Extract medications and dosages from clinical notes and automatically populate a database.
Pull key terms, obligations, and parties from legal contracts for compliance review.
Identify characters, relationships, and plot events from literary texts for analysis.
Extract structured data from domain-specific documents without training a custom model.
Requires API key from Google Gemini or OpenAI, or local Ollama setup.
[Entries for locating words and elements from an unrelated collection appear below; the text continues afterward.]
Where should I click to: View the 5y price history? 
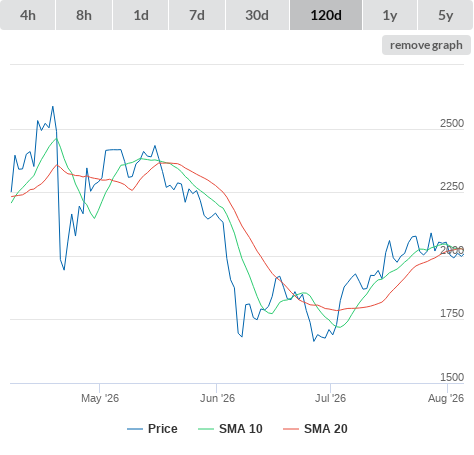[445, 15]
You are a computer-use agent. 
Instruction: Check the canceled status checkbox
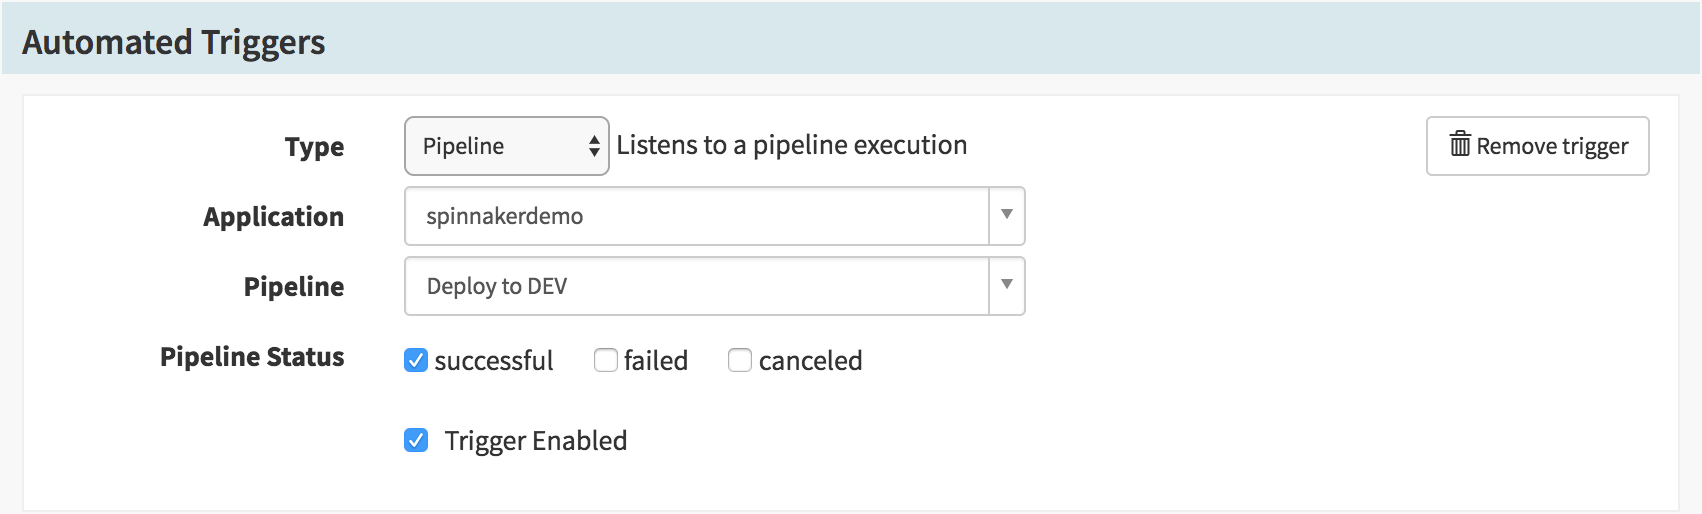point(740,360)
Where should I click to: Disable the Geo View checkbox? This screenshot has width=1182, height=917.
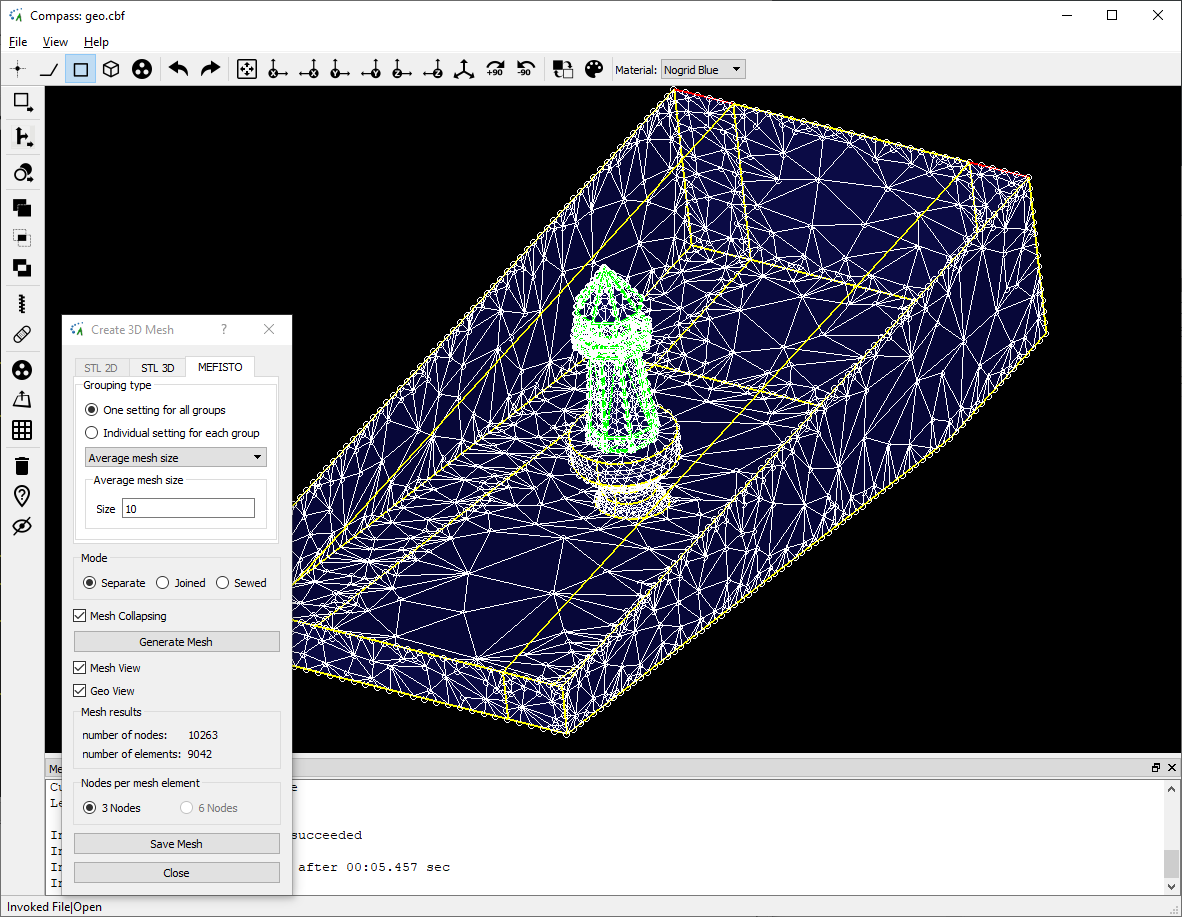tap(81, 691)
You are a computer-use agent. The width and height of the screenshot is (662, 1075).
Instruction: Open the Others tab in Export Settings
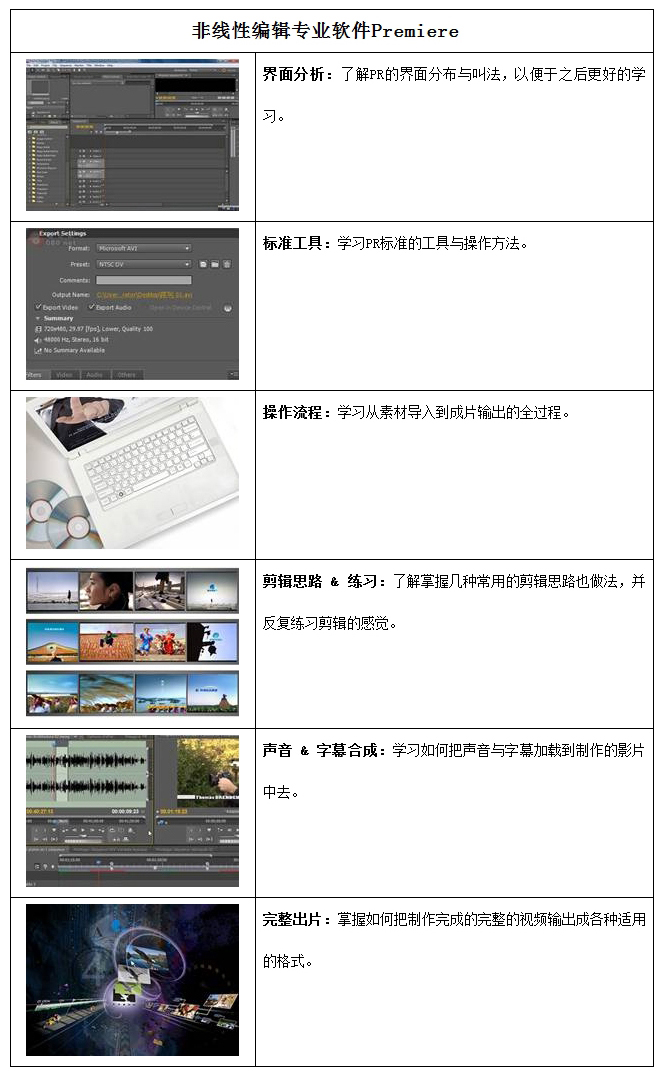126,375
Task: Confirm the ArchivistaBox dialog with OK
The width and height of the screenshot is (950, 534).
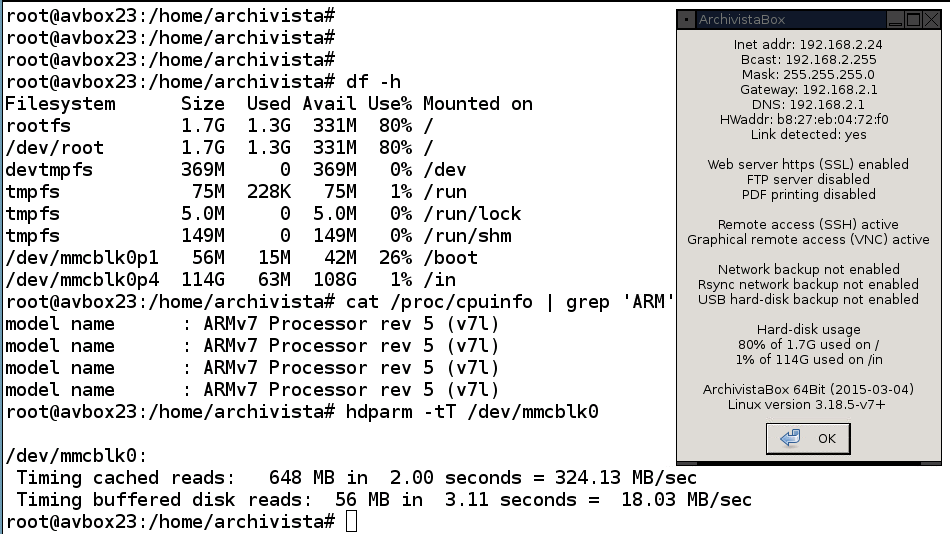Action: pyautogui.click(x=808, y=438)
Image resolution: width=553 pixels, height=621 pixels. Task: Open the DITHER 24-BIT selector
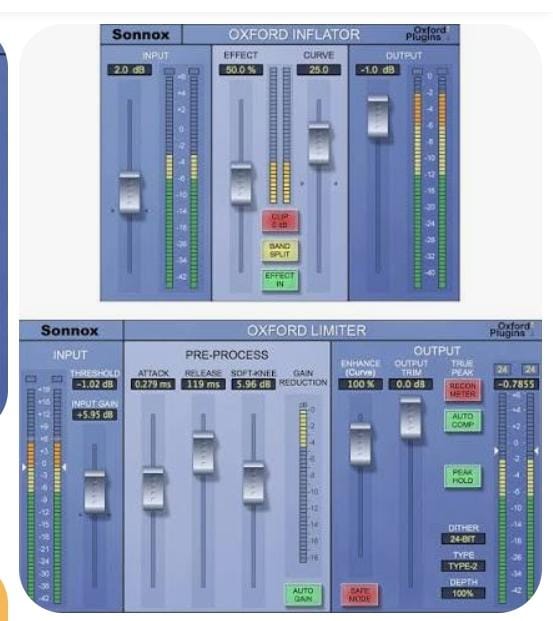click(x=463, y=539)
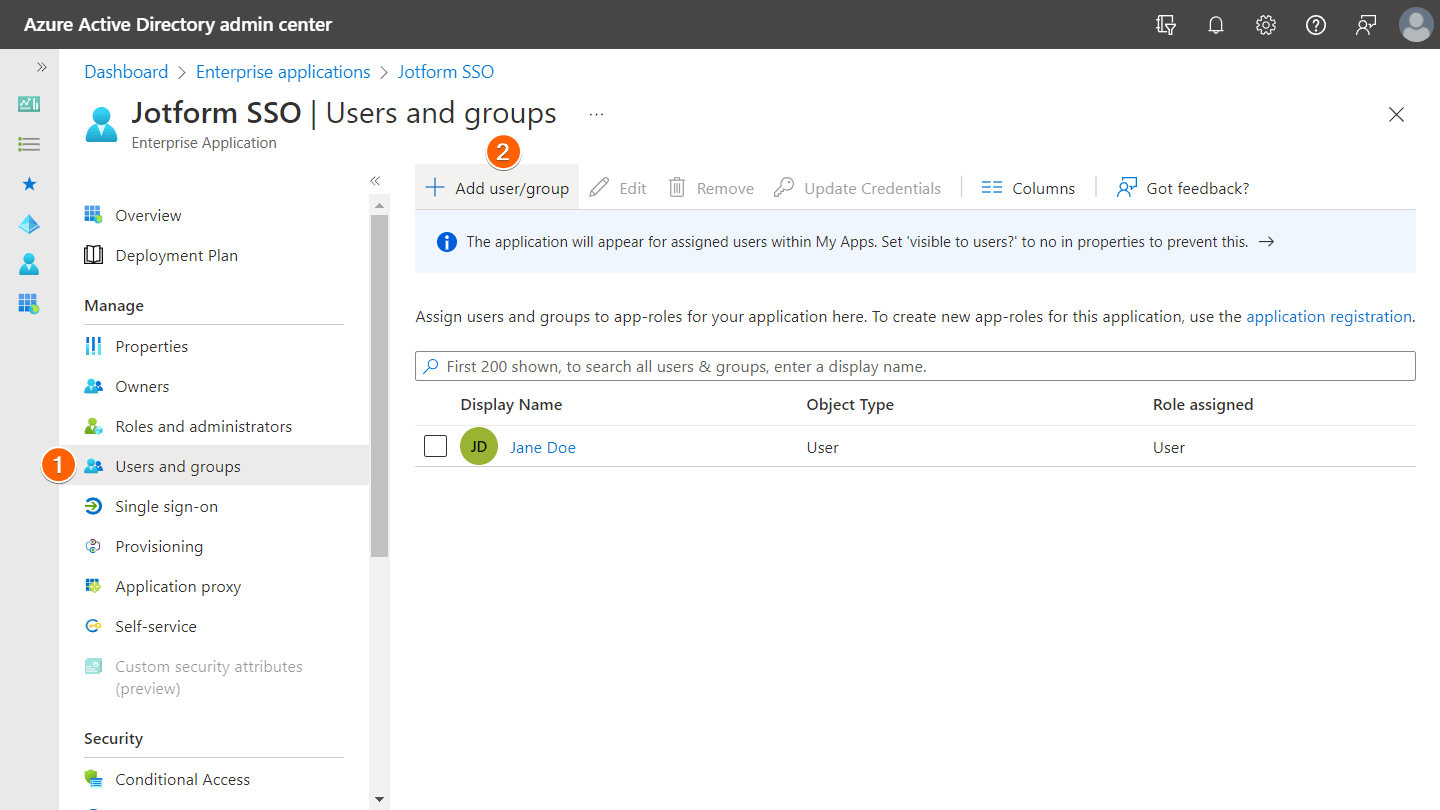Select Single sign-on in Manage menu
This screenshot has width=1440, height=810.
166,506
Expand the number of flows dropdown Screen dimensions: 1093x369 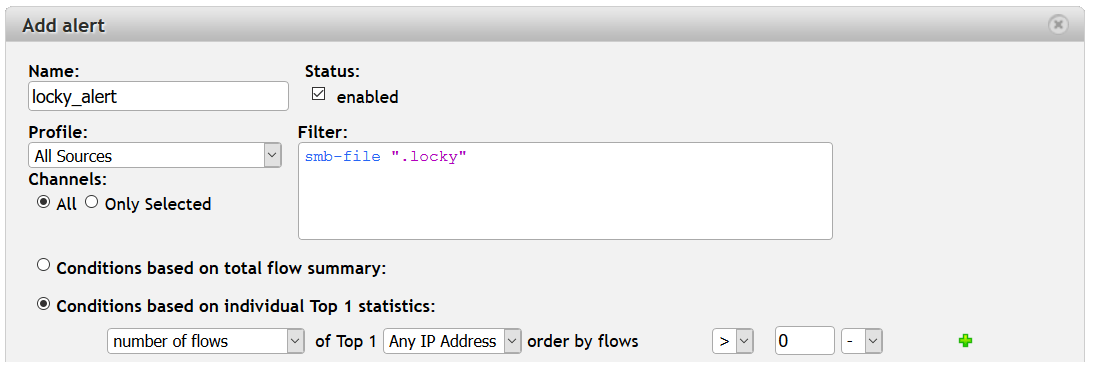coord(206,341)
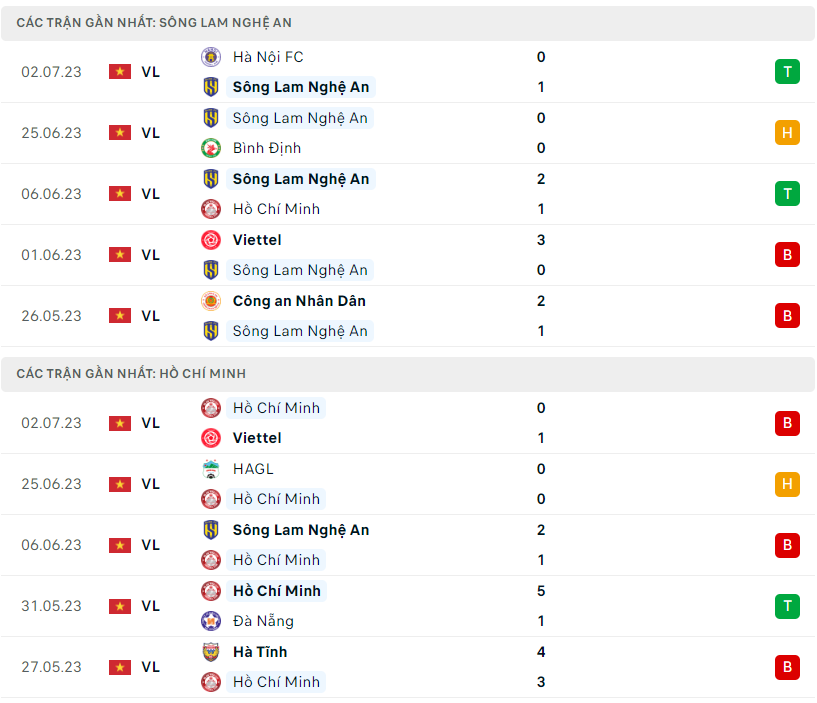Click the Sông Lam Nghệ An section header
This screenshot has height=703, width=817.
(154, 22)
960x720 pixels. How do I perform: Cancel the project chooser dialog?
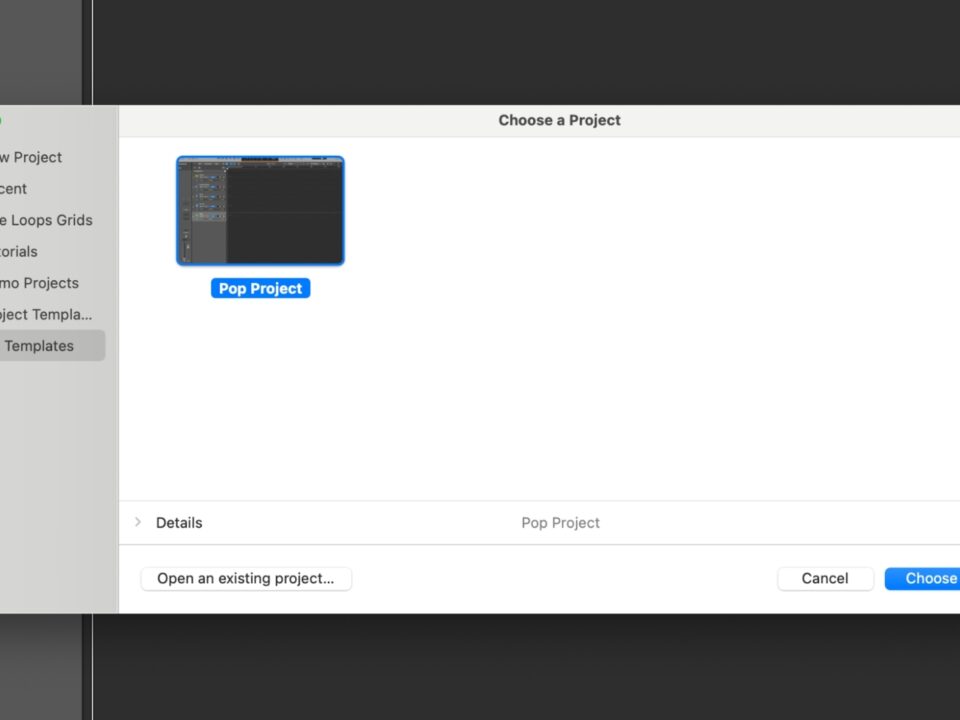[824, 578]
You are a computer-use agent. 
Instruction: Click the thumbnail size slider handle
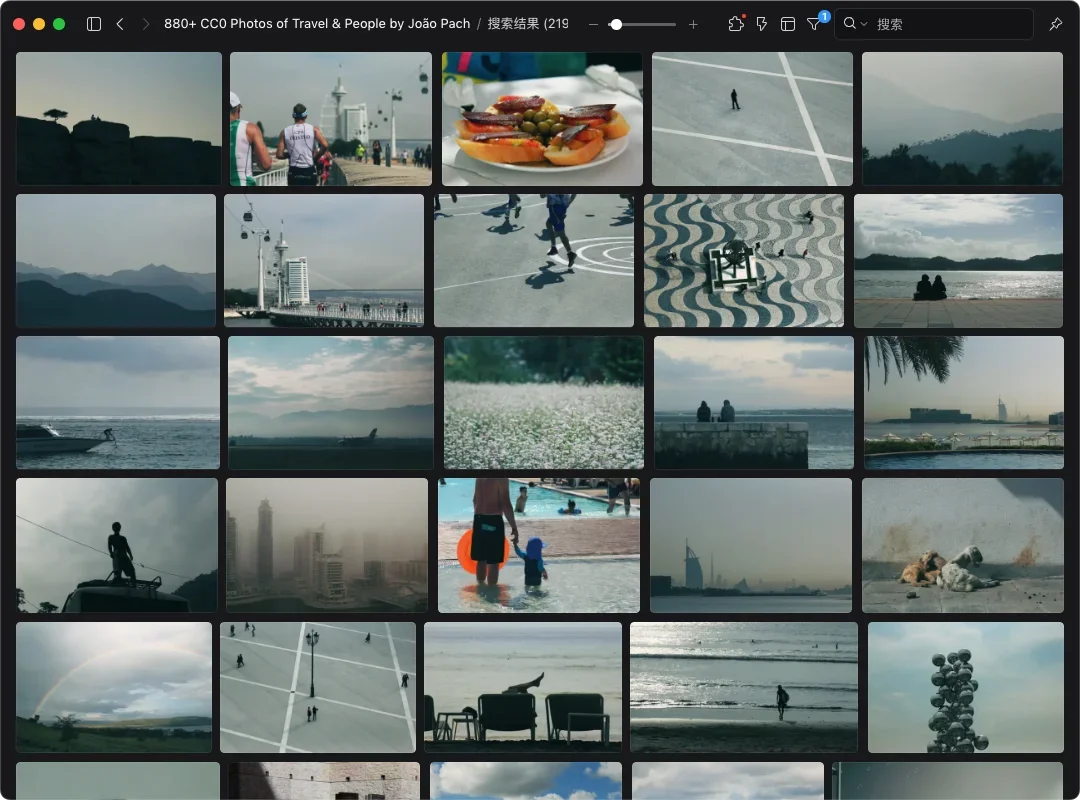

LangExtract is a Python library from Google that uses large language models (LLMs) to pull structured information out of unstructured text documents. "Structured information" means organized, categorized data, like a table of named entities, a list of medications with dosages, or characters and their relationships, drawn from a free-form document like a clinical note, a legal contract, or a literary text. This solves the gap between the unstructured world (documents written in natural language) and the structured world (databases, spreadsheets, analytics pipelines) that applications need. The library works by letting you describe your extraction task using plain English instructions and a few hand-crafted examples that show the model what you want. You provide a text document, your prompt description, and your examples, and LangExtract sends everything to an LLM and returns the extracted entities as structured Python objects. A key feature is precise source grounding: every extracted item is mapped back to its exact character position in the original text. This lets the library generate an interactive HTML visualization where you can see each extraction highlighted in context, making it easy to verify that the model stayed faithful to the source rather than hallucinating. For long documents, the library handles chunking the text into manageable pieces, processing chunks in parallel, and running multiple passes to improve recall (the proportion of relevant items actually found). It supports Google Gemini models by default, including Gemini Flash and Gemini Pro, but also works with OpenAI models and local open-source models running via Ollama. You would use LangExtract when you need to extract entities from clinical notes, radiology reports, contracts, or any domain-specific text without fine-tuning a model. The tech stack is Python, primarily targeting the Gemini API, and distributed as a pip package.
Generated 2026-05-18 · Model: sonnet-4-6 · Verify against the repo before relying on details.